* [Your task]: Reproduce the listing below word for word, keeping every line in its original order and form.

* [Recorded data]:
= Beginning of Section =

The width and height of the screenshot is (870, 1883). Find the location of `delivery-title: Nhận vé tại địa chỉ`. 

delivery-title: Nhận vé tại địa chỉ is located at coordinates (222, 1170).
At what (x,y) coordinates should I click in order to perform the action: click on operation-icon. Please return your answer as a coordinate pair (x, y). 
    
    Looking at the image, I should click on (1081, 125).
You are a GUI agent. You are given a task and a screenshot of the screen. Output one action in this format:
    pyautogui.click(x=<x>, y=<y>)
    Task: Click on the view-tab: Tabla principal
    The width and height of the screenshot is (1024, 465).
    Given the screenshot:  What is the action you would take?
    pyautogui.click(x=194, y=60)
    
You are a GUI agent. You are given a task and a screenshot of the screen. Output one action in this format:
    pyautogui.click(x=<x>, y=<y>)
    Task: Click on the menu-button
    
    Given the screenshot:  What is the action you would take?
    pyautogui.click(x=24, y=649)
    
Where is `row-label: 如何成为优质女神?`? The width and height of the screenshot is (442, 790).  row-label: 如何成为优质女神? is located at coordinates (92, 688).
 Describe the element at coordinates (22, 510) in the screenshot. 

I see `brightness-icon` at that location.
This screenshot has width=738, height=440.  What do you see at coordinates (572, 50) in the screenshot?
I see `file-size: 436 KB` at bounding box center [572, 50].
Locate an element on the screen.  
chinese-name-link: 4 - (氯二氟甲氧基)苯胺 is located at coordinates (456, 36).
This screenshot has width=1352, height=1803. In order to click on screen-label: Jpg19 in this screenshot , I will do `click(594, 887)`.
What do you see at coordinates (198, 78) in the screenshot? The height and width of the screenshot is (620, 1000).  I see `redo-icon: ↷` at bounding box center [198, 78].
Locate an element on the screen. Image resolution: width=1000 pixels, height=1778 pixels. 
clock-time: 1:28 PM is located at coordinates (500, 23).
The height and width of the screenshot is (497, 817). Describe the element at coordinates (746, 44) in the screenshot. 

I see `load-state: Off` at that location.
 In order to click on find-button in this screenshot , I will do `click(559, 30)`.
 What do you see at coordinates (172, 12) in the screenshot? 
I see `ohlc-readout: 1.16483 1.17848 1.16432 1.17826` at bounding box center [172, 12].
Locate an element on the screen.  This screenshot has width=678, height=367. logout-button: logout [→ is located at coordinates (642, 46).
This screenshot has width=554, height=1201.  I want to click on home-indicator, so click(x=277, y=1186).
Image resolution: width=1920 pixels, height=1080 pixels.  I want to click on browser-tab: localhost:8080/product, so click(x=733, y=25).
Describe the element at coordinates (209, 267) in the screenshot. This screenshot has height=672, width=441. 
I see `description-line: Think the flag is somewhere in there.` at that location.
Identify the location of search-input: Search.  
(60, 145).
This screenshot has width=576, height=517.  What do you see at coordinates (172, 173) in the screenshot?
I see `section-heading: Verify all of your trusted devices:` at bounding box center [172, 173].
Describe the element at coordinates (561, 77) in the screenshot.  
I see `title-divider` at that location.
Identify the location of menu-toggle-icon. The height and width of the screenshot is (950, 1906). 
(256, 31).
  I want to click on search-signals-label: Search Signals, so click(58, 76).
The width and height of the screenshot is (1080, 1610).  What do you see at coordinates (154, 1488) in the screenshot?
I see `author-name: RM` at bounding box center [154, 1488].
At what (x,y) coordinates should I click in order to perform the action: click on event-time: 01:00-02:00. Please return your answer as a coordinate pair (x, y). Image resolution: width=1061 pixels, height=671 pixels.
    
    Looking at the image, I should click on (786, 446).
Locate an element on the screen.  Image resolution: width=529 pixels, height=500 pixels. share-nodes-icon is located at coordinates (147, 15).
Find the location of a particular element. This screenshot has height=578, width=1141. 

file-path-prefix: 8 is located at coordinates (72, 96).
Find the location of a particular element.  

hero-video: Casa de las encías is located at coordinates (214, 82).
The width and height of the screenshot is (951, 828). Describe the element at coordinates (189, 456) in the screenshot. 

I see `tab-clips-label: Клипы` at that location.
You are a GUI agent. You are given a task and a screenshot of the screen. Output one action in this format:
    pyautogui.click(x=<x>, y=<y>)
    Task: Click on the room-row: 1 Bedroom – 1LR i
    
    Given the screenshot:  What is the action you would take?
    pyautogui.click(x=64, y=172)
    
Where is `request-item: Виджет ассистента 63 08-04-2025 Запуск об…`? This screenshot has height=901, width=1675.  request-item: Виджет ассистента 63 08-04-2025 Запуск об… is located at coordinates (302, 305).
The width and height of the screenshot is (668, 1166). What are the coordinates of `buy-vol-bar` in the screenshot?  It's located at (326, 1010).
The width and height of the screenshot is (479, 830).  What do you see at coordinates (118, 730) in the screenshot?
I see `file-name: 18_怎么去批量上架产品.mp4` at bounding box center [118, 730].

= End of Section =

* [Answer box]:
The width and height of the screenshot is (870, 1883). Find the location of `delivery-title: Nhận vé tại địa chỉ`. 

delivery-title: Nhận vé tại địa chỉ is located at coordinates (222, 1170).
At what (x,y) coordinates should I click in order to perform the action: click on operation-icon. Please return your answer as a coordinate pair (x, y). 
    
    Looking at the image, I should click on (1081, 125).
You are a GUI agent. You are given a task and a screenshot of the screen. Output one action in this format:
    pyautogui.click(x=<x>, y=<y>)
    Task: Click on the view-tab: Tabla principal
    The width and height of the screenshot is (1024, 465).
    Given the screenshot:  What is the action you would take?
    pyautogui.click(x=194, y=60)
    
You are a GUI agent. You are given a task and a screenshot of the screen. Output one action in this format:
    pyautogui.click(x=<x>, y=<y>)
    Task: Click on the menu-button
    
    Given the screenshot:  What is the action you would take?
    pyautogui.click(x=24, y=649)
    
Where is `row-label: 如何成为优质女神?`? The width and height of the screenshot is (442, 790).  row-label: 如何成为优质女神? is located at coordinates (92, 688).
 Describe the element at coordinates (22, 510) in the screenshot. 

I see `brightness-icon` at that location.
This screenshot has width=738, height=440.  What do you see at coordinates (572, 50) in the screenshot?
I see `file-size: 436 KB` at bounding box center [572, 50].
Locate an element on the screen.  
chinese-name-link: 4 - (氯二氟甲氧基)苯胺 is located at coordinates (456, 36).
This screenshot has width=1352, height=1803. In order to click on screen-label: Jpg19 in this screenshot , I will do `click(594, 887)`.
What do you see at coordinates (198, 78) in the screenshot? The height and width of the screenshot is (620, 1000).  I see `redo-icon: ↷` at bounding box center [198, 78].
Locate an element on the screen. Image resolution: width=1000 pixels, height=1778 pixels. 
clock-time: 1:28 PM is located at coordinates (500, 23).
The height and width of the screenshot is (497, 817). Describe the element at coordinates (746, 44) in the screenshot. 

I see `load-state: Off` at that location.
 In order to click on find-button in this screenshot , I will do `click(559, 30)`.
 What do you see at coordinates (172, 12) in the screenshot? 
I see `ohlc-readout: 1.16483 1.17848 1.16432 1.17826` at bounding box center [172, 12].
Locate an element on the screen.  This screenshot has width=678, height=367. logout-button: logout [→ is located at coordinates (642, 46).
This screenshot has width=554, height=1201.  I want to click on home-indicator, so click(x=277, y=1186).
Image resolution: width=1920 pixels, height=1080 pixels.  I want to click on browser-tab: localhost:8080/product, so click(x=733, y=25).
Describe the element at coordinates (209, 267) in the screenshot. This screenshot has height=672, width=441. 
I see `description-line: Think the flag is somewhere in there.` at that location.
Identify the location of search-input: Search.  
(60, 145).
This screenshot has width=576, height=517.  What do you see at coordinates (172, 173) in the screenshot?
I see `section-heading: Verify all of your trusted devices:` at bounding box center [172, 173].
Describe the element at coordinates (561, 77) in the screenshot.  
I see `title-divider` at that location.
Identify the location of menu-toggle-icon. The height and width of the screenshot is (950, 1906). 
(256, 31).
  I want to click on search-signals-label: Search Signals, so click(58, 76).
The width and height of the screenshot is (1080, 1610).  What do you see at coordinates (154, 1488) in the screenshot?
I see `author-name: RM` at bounding box center [154, 1488].
At what (x,y) coordinates should I click in order to perform the action: click on event-time: 01:00-02:00. Please return your answer as a coordinate pair (x, y). Image resolution: width=1061 pixels, height=671 pixels.
    
    Looking at the image, I should click on (786, 446).
Locate an element on the screen.  Image resolution: width=529 pixels, height=500 pixels. share-nodes-icon is located at coordinates (147, 15).
Find the location of a particular element. This screenshot has height=578, width=1141. 

file-path-prefix: 8 is located at coordinates (72, 96).
Find the location of a particular element.  

hero-video: Casa de las encías is located at coordinates (214, 82).
The width and height of the screenshot is (951, 828). Describe the element at coordinates (189, 456) in the screenshot. 

I see `tab-clips-label: Клипы` at that location.
You are a GUI agent. You are given a task and a screenshot of the screen. Output one action in this format:
    pyautogui.click(x=<x>, y=<y>)
    Task: Click on the room-row: 1 Bedroom – 1LR i
    
    Given the screenshot:  What is the action you would take?
    pyautogui.click(x=64, y=172)
    
Where is `request-item: Виджет ассистента 63 08-04-2025 Запуск об…`? This screenshot has height=901, width=1675.  request-item: Виджет ассистента 63 08-04-2025 Запуск об… is located at coordinates (302, 305).
The width and height of the screenshot is (668, 1166). What are the coordinates of `buy-vol-bar` in the screenshot?  It's located at (326, 1010).
The width and height of the screenshot is (479, 830).  What do you see at coordinates (118, 730) in the screenshot?
I see `file-name: 18_怎么去批量上架产品.mp4` at bounding box center [118, 730].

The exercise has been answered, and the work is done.